=== Brano da leggere ===
Non ci sono scuse che tengano se al martedì non siete mai andati al party We Riddim di Francesco Chiamulera e della sua crew. Il sound, se non sei fissato solo con la cassa in 4/4, è figo e ti farebbe scuotere per bene e il pubblico è quello giovane che si mette in tiro e ha voglia di divertirsi davvero: in pista, dietro la consolle, nei bagni e in foto. In consolle oltre a Francesco aka Chiamu ci sono sempre guest che toccano territori musicali inusuali, dal grime a ritmi caraibici, e trasformano lo Stock @ Tom. in una dancehall calda e affollata. In questa intervista abbiamo fatto due chiacchiere con Francesco, che ci ha raccontato del suo passato da indie-alternative-rocker e della sua ossessione per Tom Cruise.
Chi sei? Cosa fai? Da dove vieni? Perché sei qui? Quando sei nato?
Sono Francesco Chiamulera, sono nato a Cesena il 29 giugno 1990, cresciuto tra Verona e Parma e da 6 anni abito a Milano. Qui ho studiato, tenendo le mie passioni fuori dall’università. Il mio insospettabile percorso accademico (giurisprudenza), che concluderò questa primavera, ha sempre viaggiato su un binario distinto dalla mia attività di comunicazione, promoter e dj, ma tuttavia mi ha dato nozioni che considero fondamentali per tutto quello che faccio, senza lasciar spazio ad improvvisazioni. Sono a Milano perché penso che sia una grande platea di fruitori e quindi, per la legge dei grandi numeri, che ci sia un gruppo più o meno grande di persone che possa essere interessata a quello che propongo e che mi appassiona.
È divertente fare il dj e occuparsi di eventi?
Direi che è la passione per la musica a muovere tutto. In principio c’era la musica, legata alla mia patologica passione per la catalogazione e la raccolta (in particolare di cd e musicassette), che a sua volta si è tradotta nel mio desiderio di far conoscere alle persone quello che raccoglievo, che a sua volta si è tradotta nell’organizzazione di eventi. Semplificando, penso sia andata così, condendo il tutto con il desiderio di un puberale ragazzino di 16 anni di mettersi in mostra.

=== Sezione dati ===
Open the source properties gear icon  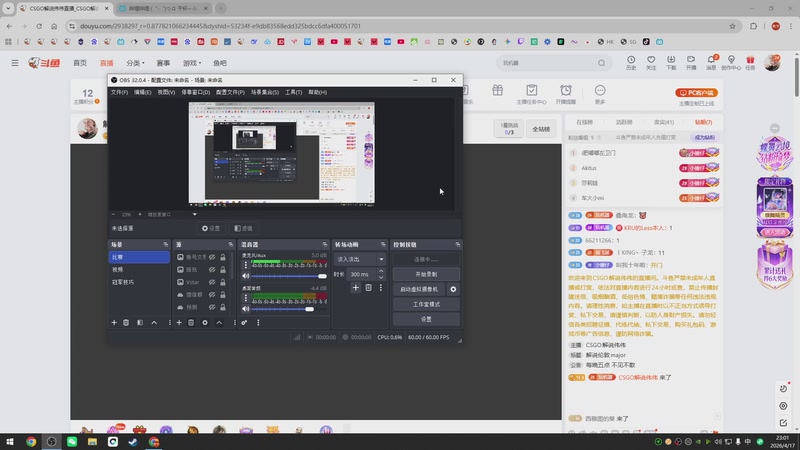[x=205, y=322]
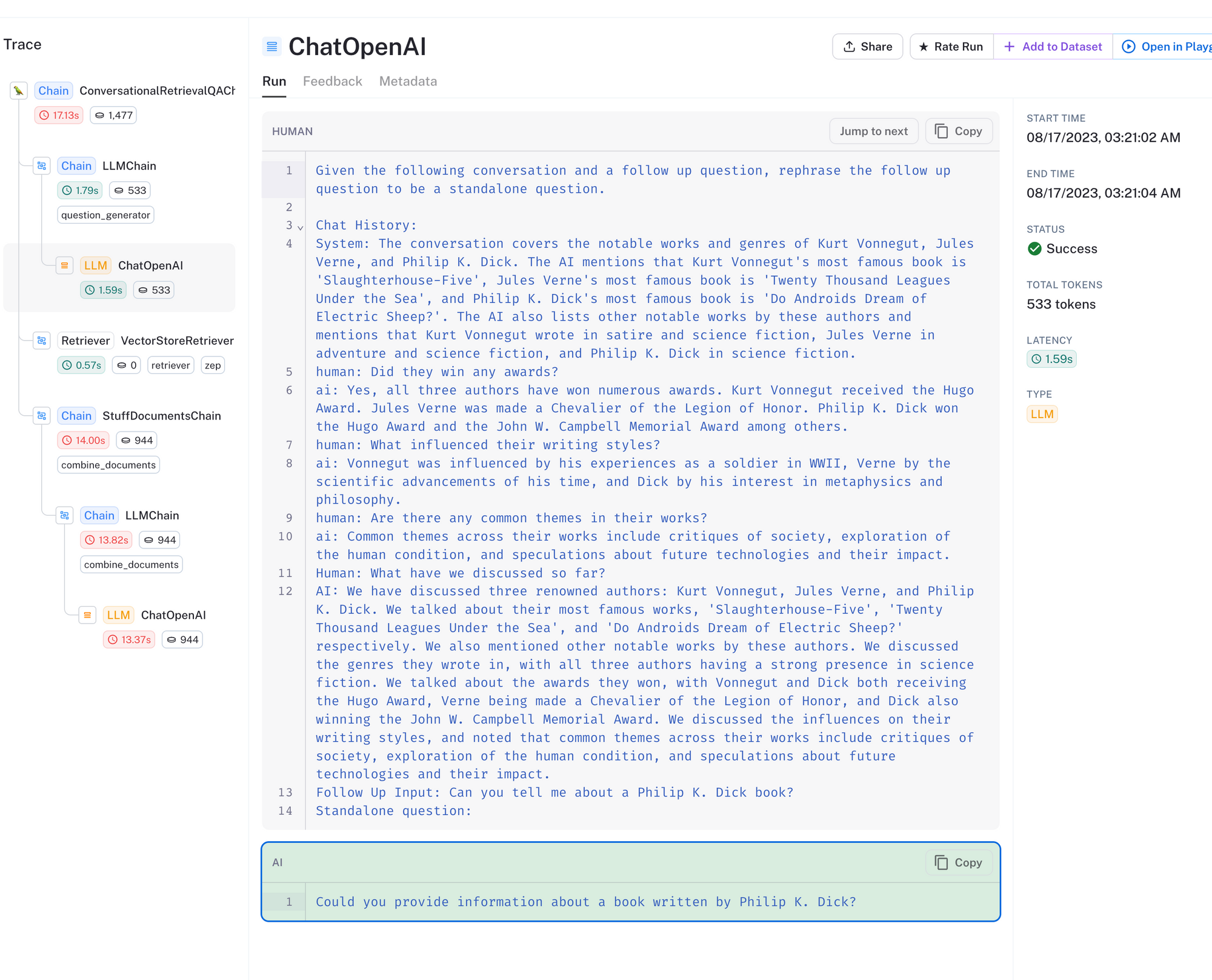Click Add to Dataset
The width and height of the screenshot is (1212, 980).
(x=1053, y=47)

=== Istruzioni ===
**A.** Trascrivi dall'intervista il passo compreso tra "È divertente fare" e "mettersi in mostra.", estremi inclusi.
**B.** Stabilisci se ciascuna affermazione concorda con l'intervista, rispondendo sì o no e citando alla lettera le parole dell'intervista che lo decidono: (i) Francesco Chiamulera è nato a Cesena; (ii) Francesco Chiamulera abita a Milano da dieci anni; (iii) il party We Riddim si tiene il venerdì.
Qui le righe non hanno alcun ruolo.

=== Elenco risposte ===
**A.**
È divertente fare il dj e occuparsi di eventi?
Direi che è la passione per la musica a muovere tutto. In principio c’era la musica, legata alla mia patologica passione per la catalogazione e la raccolta (in particolare di cd e musicassette), che a sua volta si è tradotta nel mio desiderio di far conoscere alle persone quello che raccoglievo, che a sua volta si è tradotta nell’organizzazione di eventi. Semplificando, penso sia andata così, condendo il tutto con il desiderio di un puberale ragazzino di 16 anni di mettersi in mostra.

**B.**
(i) Sì: «sono nato a Cesena il 29 giugno 1990».
(ii) No: «da 6 anni abito a Milano».
(iii) No: «al martedì».